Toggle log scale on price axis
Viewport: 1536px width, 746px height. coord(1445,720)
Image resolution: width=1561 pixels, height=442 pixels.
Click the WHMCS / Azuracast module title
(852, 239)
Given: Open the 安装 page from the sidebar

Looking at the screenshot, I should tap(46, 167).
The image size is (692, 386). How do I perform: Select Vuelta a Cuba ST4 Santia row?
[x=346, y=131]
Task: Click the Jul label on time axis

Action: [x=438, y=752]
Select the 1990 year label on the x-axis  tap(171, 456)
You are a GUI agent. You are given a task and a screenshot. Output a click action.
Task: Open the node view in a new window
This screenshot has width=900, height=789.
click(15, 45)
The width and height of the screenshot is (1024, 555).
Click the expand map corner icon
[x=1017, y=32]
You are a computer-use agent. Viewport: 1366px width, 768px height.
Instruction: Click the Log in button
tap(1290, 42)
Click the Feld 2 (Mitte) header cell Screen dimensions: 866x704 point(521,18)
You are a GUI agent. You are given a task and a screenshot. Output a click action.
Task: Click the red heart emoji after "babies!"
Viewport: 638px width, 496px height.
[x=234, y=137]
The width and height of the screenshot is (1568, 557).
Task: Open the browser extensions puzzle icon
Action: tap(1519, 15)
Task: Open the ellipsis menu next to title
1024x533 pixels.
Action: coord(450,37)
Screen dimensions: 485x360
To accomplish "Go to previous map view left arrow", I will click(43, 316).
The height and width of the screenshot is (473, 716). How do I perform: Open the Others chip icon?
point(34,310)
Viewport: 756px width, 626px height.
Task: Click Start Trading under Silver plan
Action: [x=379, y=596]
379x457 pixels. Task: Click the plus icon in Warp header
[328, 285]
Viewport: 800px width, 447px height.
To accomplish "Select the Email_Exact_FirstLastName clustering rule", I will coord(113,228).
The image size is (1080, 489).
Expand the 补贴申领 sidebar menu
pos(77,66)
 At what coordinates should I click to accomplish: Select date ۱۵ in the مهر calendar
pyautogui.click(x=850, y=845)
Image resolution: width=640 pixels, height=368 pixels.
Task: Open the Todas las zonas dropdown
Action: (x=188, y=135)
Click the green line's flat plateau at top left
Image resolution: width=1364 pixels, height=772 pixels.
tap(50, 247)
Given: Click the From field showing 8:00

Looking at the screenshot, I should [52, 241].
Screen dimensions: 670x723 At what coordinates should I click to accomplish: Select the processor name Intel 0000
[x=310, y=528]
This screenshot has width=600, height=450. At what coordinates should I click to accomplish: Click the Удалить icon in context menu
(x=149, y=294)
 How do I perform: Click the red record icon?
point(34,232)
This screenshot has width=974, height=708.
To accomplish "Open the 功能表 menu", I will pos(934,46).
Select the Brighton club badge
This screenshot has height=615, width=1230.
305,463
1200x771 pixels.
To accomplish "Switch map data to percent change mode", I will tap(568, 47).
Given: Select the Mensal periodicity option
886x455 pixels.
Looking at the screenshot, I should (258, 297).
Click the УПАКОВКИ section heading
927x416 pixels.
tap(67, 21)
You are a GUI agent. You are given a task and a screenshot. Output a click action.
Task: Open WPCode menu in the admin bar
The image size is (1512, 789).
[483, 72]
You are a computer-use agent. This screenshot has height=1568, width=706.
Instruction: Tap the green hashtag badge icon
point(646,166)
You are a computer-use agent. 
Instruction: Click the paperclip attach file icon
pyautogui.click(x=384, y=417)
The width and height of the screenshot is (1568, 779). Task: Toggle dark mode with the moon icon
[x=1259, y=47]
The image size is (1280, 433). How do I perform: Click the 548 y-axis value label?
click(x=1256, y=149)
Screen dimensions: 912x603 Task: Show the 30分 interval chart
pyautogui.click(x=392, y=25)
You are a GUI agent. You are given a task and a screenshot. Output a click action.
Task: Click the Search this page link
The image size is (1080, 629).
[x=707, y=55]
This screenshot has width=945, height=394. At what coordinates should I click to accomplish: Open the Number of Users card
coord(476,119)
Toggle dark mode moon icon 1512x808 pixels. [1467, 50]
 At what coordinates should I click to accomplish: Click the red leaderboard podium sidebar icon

**WORK INSTRUCTION:** Extract the complete listing verbatim.

**SOLVED EXERCISE:**
Toggle log scale on price axis
Viewport: 1536px width, 746px height. coord(1445,720)
Image resolution: width=1561 pixels, height=442 pixels.
Click the WHMCS / Azuracast module title
(852, 239)
Given: Open the 安装 page from the sidebar

Looking at the screenshot, I should tap(46, 167).
The image size is (692, 386). How do I perform: Select Vuelta a Cuba ST4 Santia row?
[x=346, y=131]
Task: Click the Jul label on time axis

Action: [x=438, y=752]
Select the 1990 year label on the x-axis  tap(171, 456)
You are a GUI agent. You are given a task and a screenshot. Output a click action.
Task: Open the node view in a new window
This screenshot has width=900, height=789.
click(15, 45)
The width and height of the screenshot is (1024, 555).
Click the expand map corner icon
[x=1017, y=32]
You are a computer-use agent. Viewport: 1366px width, 768px height.
Instruction: Click the Log in button
tap(1290, 42)
Click the Feld 2 (Mitte) header cell Screen dimensions: 866x704 point(521,18)
You are a GUI agent. You are given a task and a screenshot. Output a click action.
Task: Click the red heart emoji after "babies!"
Viewport: 638px width, 496px height.
[x=234, y=137]
The width and height of the screenshot is (1568, 557).
Task: Open the browser extensions puzzle icon
Action: tap(1519, 15)
Task: Open the ellipsis menu next to title
1024x533 pixels.
Action: coord(450,37)
Screen dimensions: 485x360
To accomplish "Go to previous map view left arrow", I will click(43, 316).
The height and width of the screenshot is (473, 716). How do I perform: Open the Others chip icon?
point(34,310)
Viewport: 756px width, 626px height.
Task: Click Start Trading under Silver plan
Action: [x=379, y=596]
379x457 pixels. Task: Click the plus icon in Warp header
[328, 285]
Viewport: 800px width, 447px height.
To accomplish "Select the Email_Exact_FirstLastName clustering rule", I will coord(113,228).
The image size is (1080, 489).
Expand the 补贴申领 sidebar menu
pos(77,66)
 At what coordinates should I click to accomplish: Select date ۱۵ in the مهر calendar
pyautogui.click(x=850, y=845)
Image resolution: width=640 pixels, height=368 pixels.
Task: Open the Todas las zonas dropdown
Action: (x=188, y=135)
Click the green line's flat plateau at top left
Image resolution: width=1364 pixels, height=772 pixels.
tap(50, 247)
Given: Click the From field showing 8:00

Looking at the screenshot, I should [52, 241].
Screen dimensions: 670x723 At what coordinates should I click to accomplish: Select the processor name Intel 0000
[x=310, y=528]
This screenshot has width=600, height=450. At what coordinates should I click to accomplish: Click the Удалить icon in context menu
(x=149, y=294)
 How do I perform: Click the red record icon?
point(34,232)
This screenshot has width=974, height=708.
To accomplish "Open the 功能表 menu", I will pos(934,46).
Select the Brighton club badge
This screenshot has height=615, width=1230.
305,463
1200x771 pixels.
To accomplish "Switch map data to percent change mode", I will tap(568, 47).
Given: Select the Mensal periodicity option
886x455 pixels.
Looking at the screenshot, I should (258, 297).
Click the УПАКОВКИ section heading
927x416 pixels.
tap(67, 21)
You are a GUI agent. You are given a task and a screenshot. Output a click action.
Task: Open WPCode menu in the admin bar
The image size is (1512, 789).
[483, 72]
You are a computer-use agent. This screenshot has height=1568, width=706.
Instruction: Tap the green hashtag badge icon
point(646,166)
You are a computer-use agent. 
Instruction: Click the paperclip attach file icon
pyautogui.click(x=384, y=417)
The width and height of the screenshot is (1568, 779). Task: Toggle dark mode with the moon icon
[x=1259, y=47]
The image size is (1280, 433). How do I perform: Click the 548 y-axis value label?
click(x=1256, y=149)
Screen dimensions: 912x603 Task: Show the 30分 interval chart
pyautogui.click(x=392, y=25)
You are a GUI agent. You are given a task and a screenshot. Output a click action.
Task: Click the Search this page link
The image size is (1080, 629).
[x=707, y=55]
This screenshot has width=945, height=394. At what coordinates should I click to accomplish: Open the Number of Users card
coord(476,119)
Toggle dark mode moon icon 1512x808 pixels. [1467, 50]
 At what coordinates should I click to accomplish: Click the red leaderboard podium sidebar icon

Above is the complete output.